Following Kurt’s response to Monica’s question, here are my thoughts on choosing a programming language as a scientist.
During the last 10 or so years I have used and tested quite a good number of programming languages and software packages. I like learning new programming languages, and I like testing new software, perhaps more than I should. Anyway, first let me show what I consider important in a programming environment, in decreasing order:
- is the software free? can I install it anywhere, whenever I need?
- how easy it is to use the software? what is the ratio of time spent in the language, instead of spent on the problem I’m trying to solve?
- how supported is the language? does it have a nice community? does it have useful libraries?

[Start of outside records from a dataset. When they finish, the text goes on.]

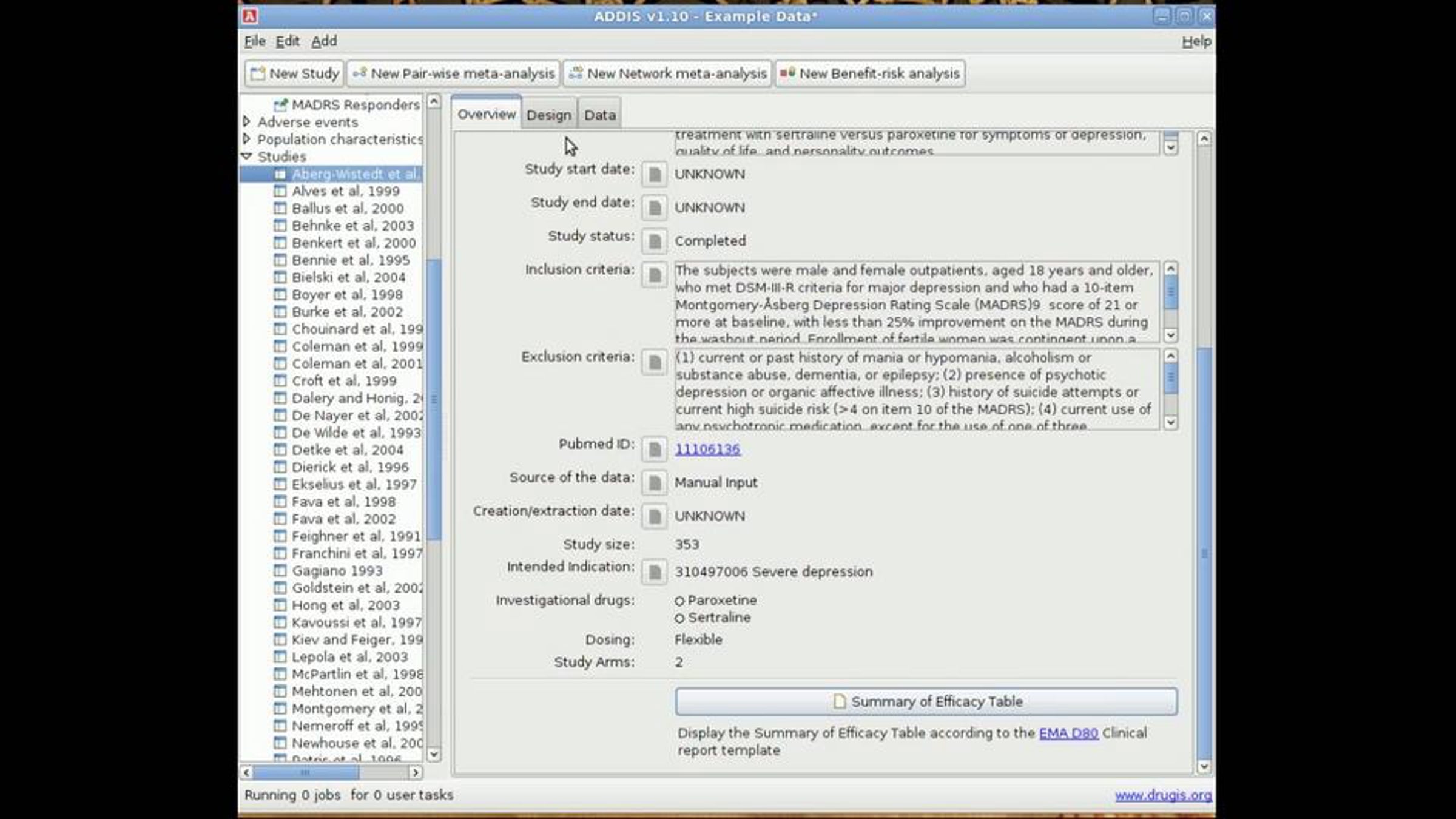Click note icon beside Intended Indication
This screenshot has width=1456, height=819.
coord(654,572)
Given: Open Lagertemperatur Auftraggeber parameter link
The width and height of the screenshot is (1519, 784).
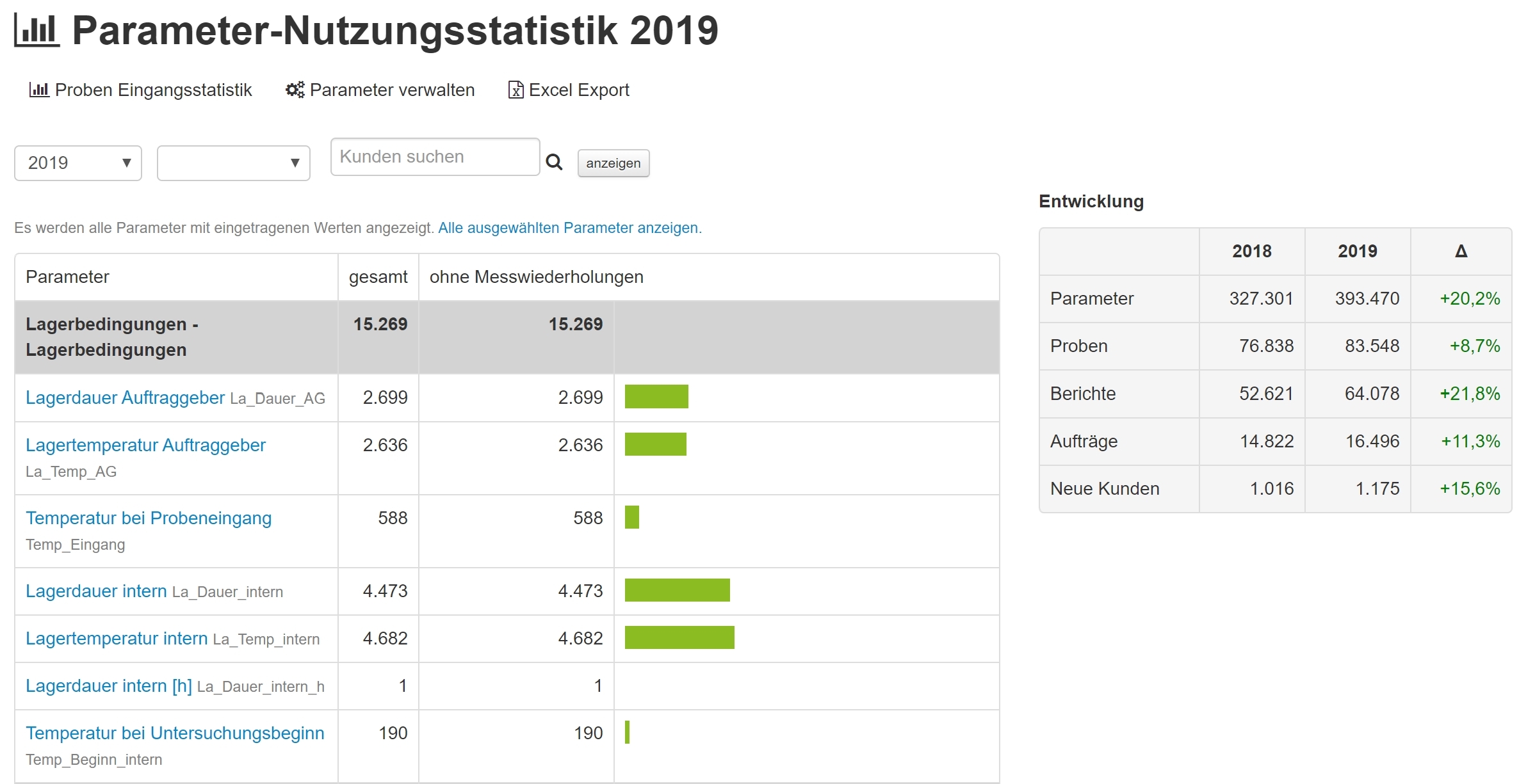Looking at the screenshot, I should 145,445.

So, regarding #1 I never use commercial software. Ever. I think science should be open to inspection and universally reproducible, so everything I do is with free, open-source software. Also, my ability to produce science is my greatest asset, so I would never tie it to a commercial software. I’ve heard a couple of stories of people who stayed unproductive for months until they could get a Matlab license, eg.
Easy of use (#2) is also important for me. I love Fortran because it’s oh-so-fast, but I also hate Fortran because so many times I’m fighting against the language, and spending time with something other than the problem I want to solve. I like software and programming languages that don’t stand in my way when I’m looking at a problem.

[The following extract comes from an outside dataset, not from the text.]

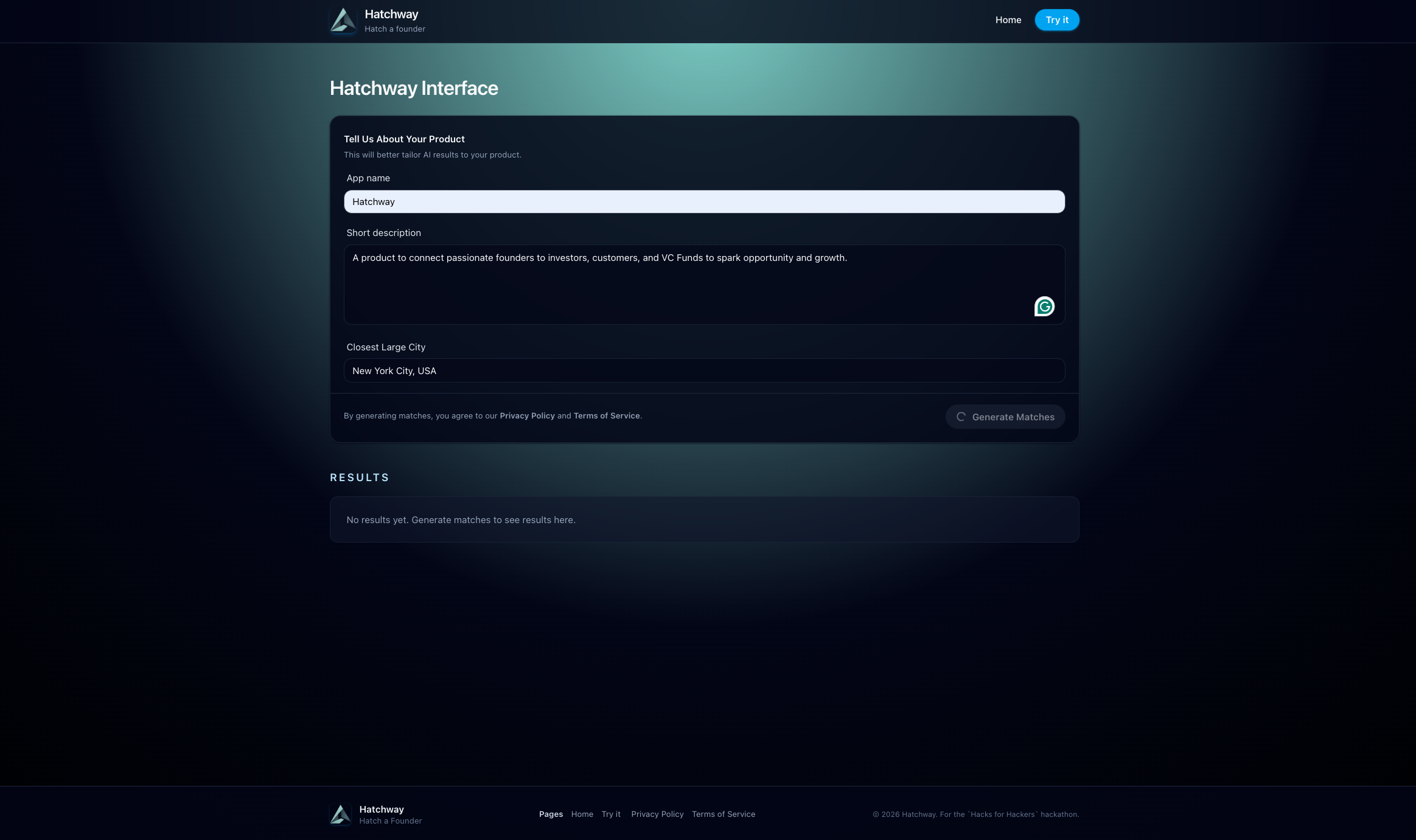
Task: Click the Hatchway brand name in footer
Action: point(382,810)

For #3 I’ve been less rigorous in the past, when I had more time. During my PhD I used to rewrite Matlab functions for Octave, or translate code from the Numerical Recipes into Python. These days I want a programming environment with a good assortment of statistical functions, eg, instead of having to write my own.
So, what do I recommend? I think every scientist should know at least a general programming language. Matlab is ok, but sometimes you want to some file processing, or download data from the web, and then it gets really clumsy. I’ve never used R, but I think it’s more a specific language focused on statistics, ie, not generic enough.

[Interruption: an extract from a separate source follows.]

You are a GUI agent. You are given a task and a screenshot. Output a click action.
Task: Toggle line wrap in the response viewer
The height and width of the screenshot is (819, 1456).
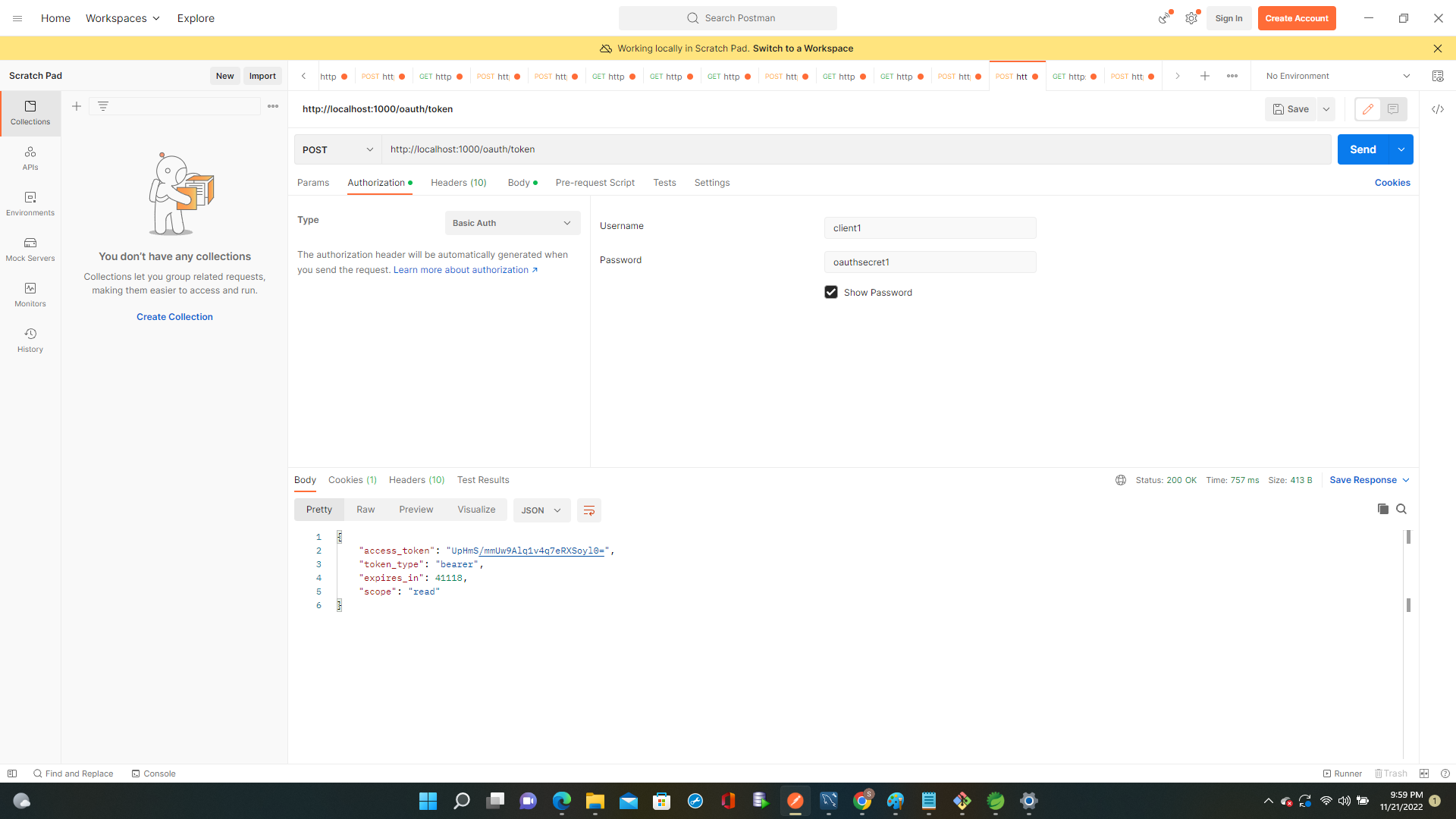point(589,510)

Fortran is a good language: it’s fast, has modern implementations and, depending on the field, is widely used. But for exploratory research I think than an interpreted language is better, where you can introspect data and test code snippets, small functions and quickly see the result. C/C++, in my opinion, fall in the same group as Fortran, except for being slower and more hindering.
Between Perl and Python, as Monica puts it, I think Python is a much better choice. The code is clearer, and the “there’s only one way to do it” philosophy helps a lot. Python is used in a good number of scientific projects, and has a wonderful collection of modules (Matplotlib, Scipy, Numpy, Pyclimate…) that fulfills all my needs.
Python has come a long distance in the last few years, and today I can do most of my coding with it, from data retrieval to analysis to plot generation. It’s fast enough for most needs, and when I need there’s Numpy/Scipy, or I can write my critical functions in Fortran and call from my Python script. Python also made me a better programmer, teaching me to write good and concise code.